You probably shouldn't actually use this. The main bug has been fixed but the generation speed on my Duemilinove is only 1-2 bytes per second, so I haven't yet done comprehensive testing.
The big advantage of this library is that you don't need to connect any external hardware or use the watchdog timer. The library uses a combination of several dozen temperature sensor readings from the internal sensor, garbage left on the stack found via uninitialized variables, the exact micros() value when the function is called, and the time in microseconds it takes to run the entropy distilling algorithm.
Generate true random numbers on Arduino and Energia. Planned support for 328 ,32u4,MSP430, and others.
Tested:
- Arduino Leonardo(should work on any atmega32u4 based board)
- atmega328P
Might work, untested:
- MSP430(with energia)
- atmega328
- atmega168
- atmega168P
If you do any testing, be sure to drop me a line!
Basic usage:
#include "freshRand.h"
//24 is the strength parameter
myVariableIWantToBeRandom = freshRand(24)
freshRand will probably take about half a millisecond to generate one truly random byte. A future version of this library will include an entropy pool that you can seen with true random numbers and use as a PRNG.

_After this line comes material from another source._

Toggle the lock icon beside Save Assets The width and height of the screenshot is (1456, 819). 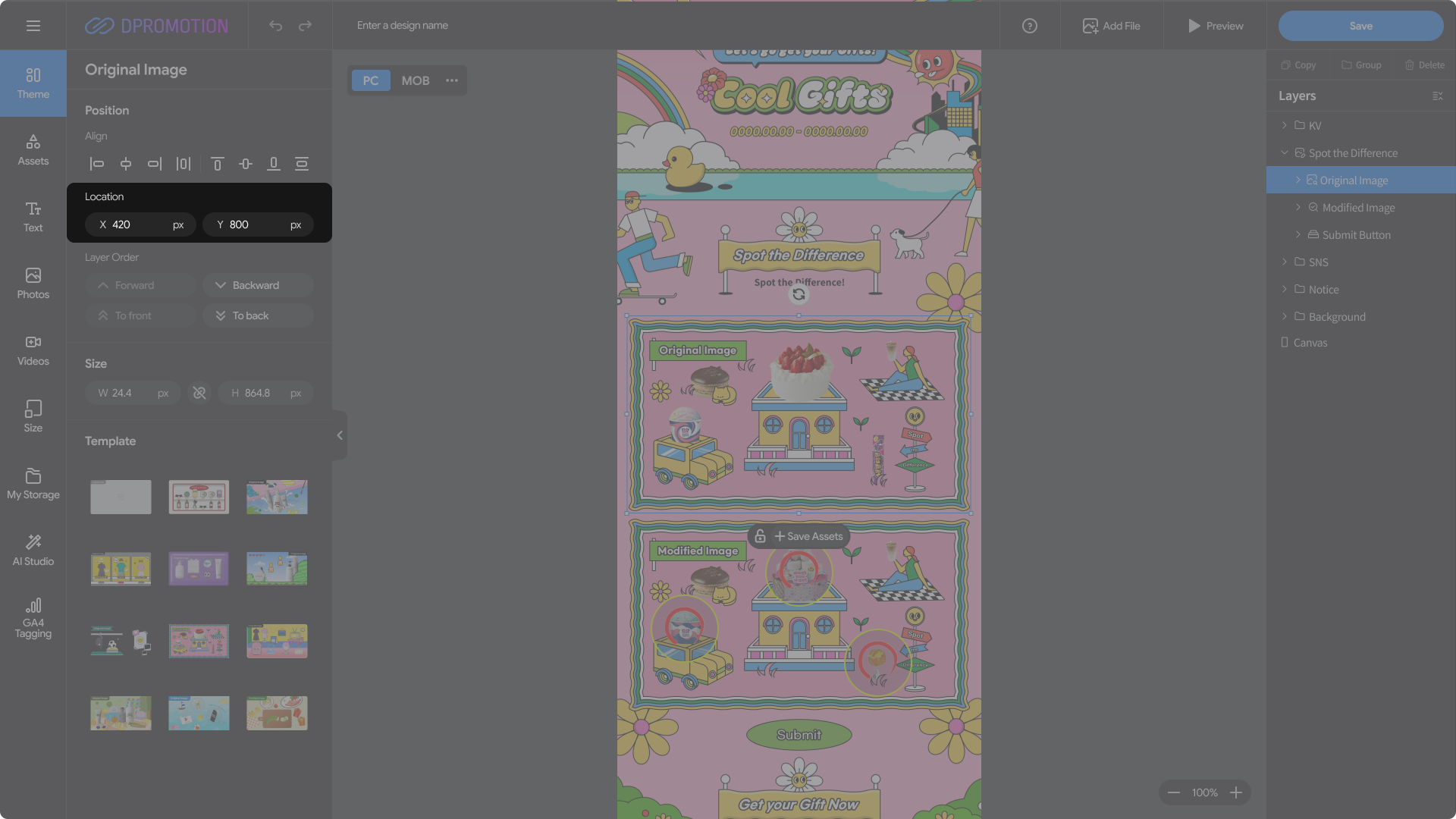[760, 536]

freshRand works based on the internal temperature sensor. Basically, when you call freshRand(), the 8 least significant bits of the temperaure sensor are mixed into a variable called entropy repeatedly. Basically, this is what happens:
if not in PURE mode(PURE is off by default but can be enabled by uncommenting a line in freshRand.h):
entropy is left uninitialized to add in whatever crap was on the stack
the 8 least significant bits of micros() (or the raw timer0 if available) are ADDED to entropy
Until the entropy estimation algorithm decides its enough:
Rotate entropy one place right
Entropy = entropy XOR temperature reading
Entropy = entropy += 0x55
The 0x55 is probably unnecessary and the algorithm works just fine without it, but it adds extra uncertanty based on the number of rounds it runs for.

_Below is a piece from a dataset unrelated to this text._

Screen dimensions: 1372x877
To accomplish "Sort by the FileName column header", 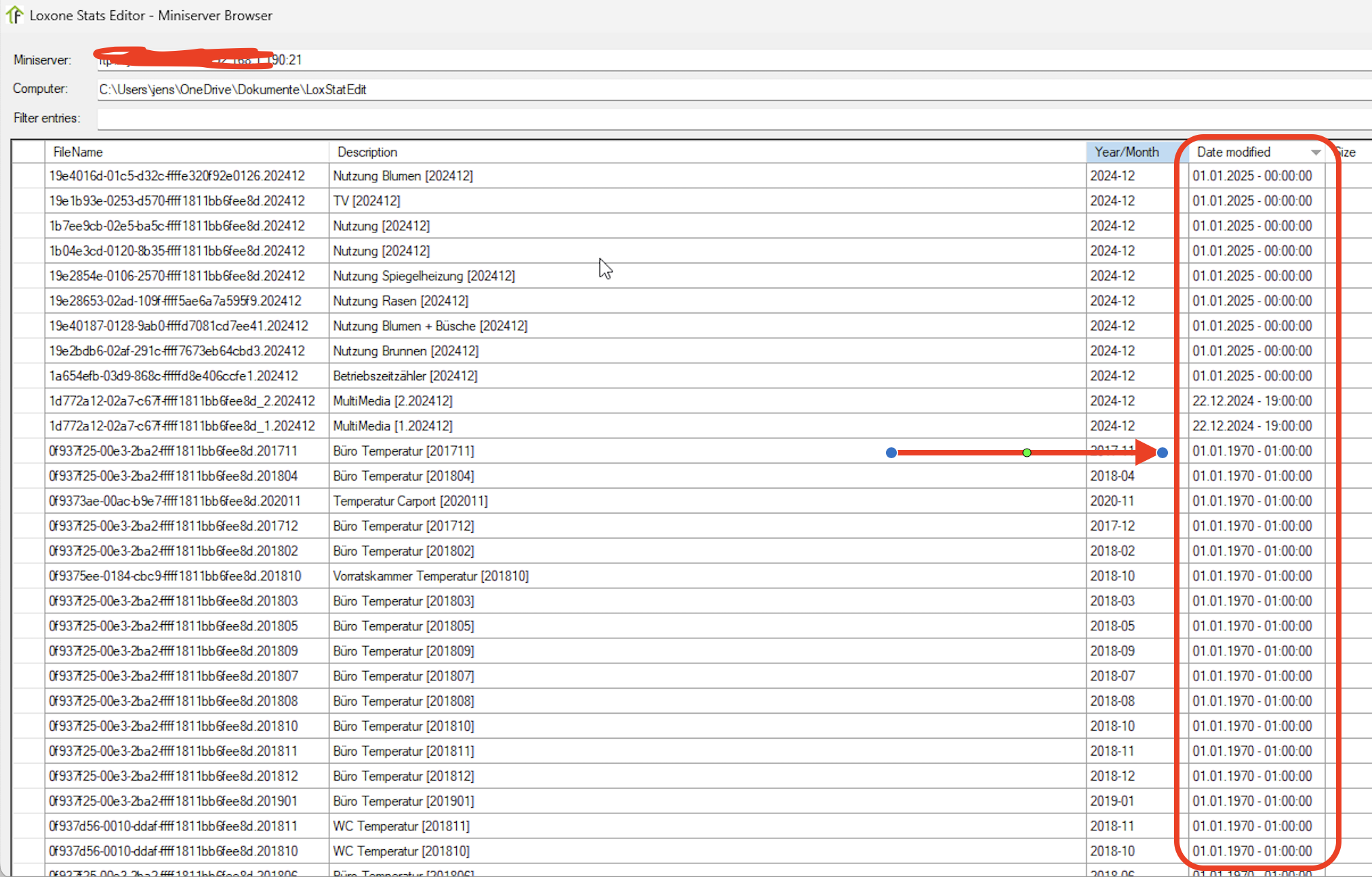I will (78, 152).
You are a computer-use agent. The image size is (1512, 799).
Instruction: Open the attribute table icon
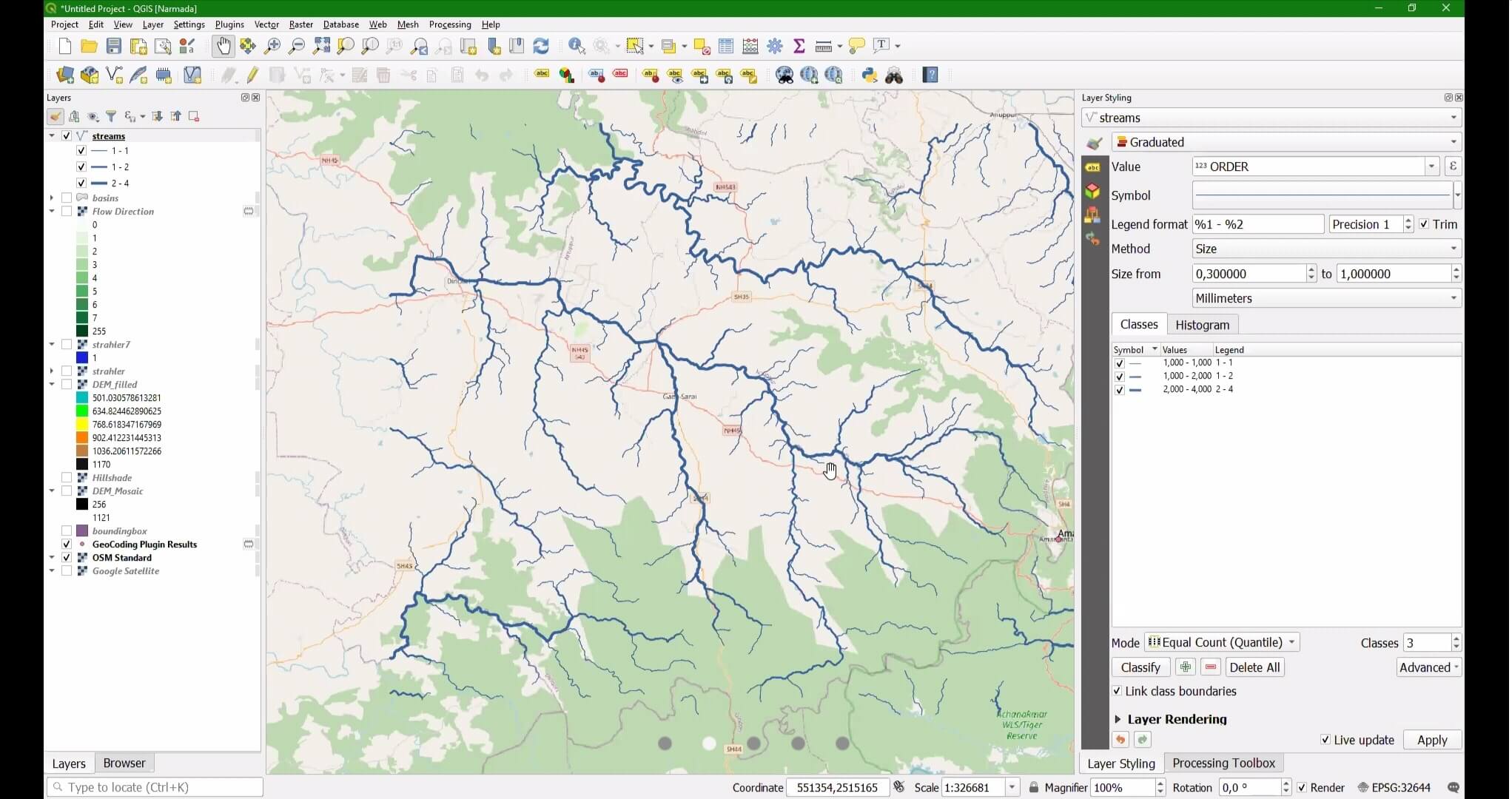click(x=726, y=46)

The entropy estimation algorithm is based on counting changes. A truly random string of bits has a 50% chance of changing with every bit. So, in every n bits there will on average be n/2 bits that changed and n/2 bits that stayed the same. If the balance is interrupted, the bits are less than random and contain less than one bit of entropy per bit, because they are in some way predictable.

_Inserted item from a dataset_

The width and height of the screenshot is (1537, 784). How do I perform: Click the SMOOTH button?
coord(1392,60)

Because the least significant bit of a noisy reading changes much more than the rest, we use the same change counting metric with the entire byte. This produces a slightly low estimation of the entropy, because other bits are changing too.
In theory, when we detected 4 bits that changed and 4 bits that stayed the same, we might have enough entropy for one byte. However, statistical analysis proves that 4 is an insignificant strength factor and produces terribly biased digits, either because the estimating theory is very crude, there is patterned non-random noise from the oscillators and such in the ADC readings, and the entropy disstilling function is imperfect. So, we increase the strength factor. We find that a strength factor of 8 produces random looking numbers, which pass statistical tests, and a strength of 24-255 will probably be good enough for just about anything unless there is some deep uniscovered flaw in my design.
In some applications, even a strength factor of 0 will do, becasue of the timing and stack noise.